Named-entity recognition (NER) (also known as (named) entity identification, entity chunking, and entity extraction) is a subtask of information extraction that seeks to locate and classify named entities mentioned in unstructured text into pre-defined categories such as person names, organizations, locations, medical codes, time expressions, quantities, monetary values, percentages, etc. (Ref: Wikipedia)
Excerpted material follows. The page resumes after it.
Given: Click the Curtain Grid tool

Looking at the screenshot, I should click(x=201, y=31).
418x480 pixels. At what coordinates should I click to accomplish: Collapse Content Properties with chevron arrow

In this exercise we'll use a state-of-the-art text processing and NLP library called Spacy. You can tinker around with the text inputs, although you'll find that it works better on sentences where there are specific organizations, locations, names, etc. 

In [None]:
# Install these in binder 

! pip install -U pip setuptools wheel
! pip install -U spacy
! python -m spacy download en_core_web_sm

In [None]:
import spacy
from spacy import displacy

In [None]:
nlp = spacy.load('en_core_web_sm')

In [None]:
text1 = "When Sebastian Thrun started working on self-driving cars at Google in 2007, few people outside of the company took him seriously."

doc1 = nlp(text1)
displacy.render(doc1, style="ent", jupyter=True)

In [None]:
text2 = "Ben Solo was a human male Force-sensitive who fell to the dark side of the Force as Kylo Ren, master of the Knights of Ren and eventual Supreme Leader of the First Order, but returned to the light side shortly before his death. "

doc2 = nlp(text2)
displacy.render(doc2, style="ent", jupyter=True)

In [None]:
text3 = "Hwang had conceived of the idea based on his own economic struggles early in life as well as the class disparity in South Korea and capitalism."

doc3 = nlp(text3)
displacy.render(doc3, style="ent", jupyter=True)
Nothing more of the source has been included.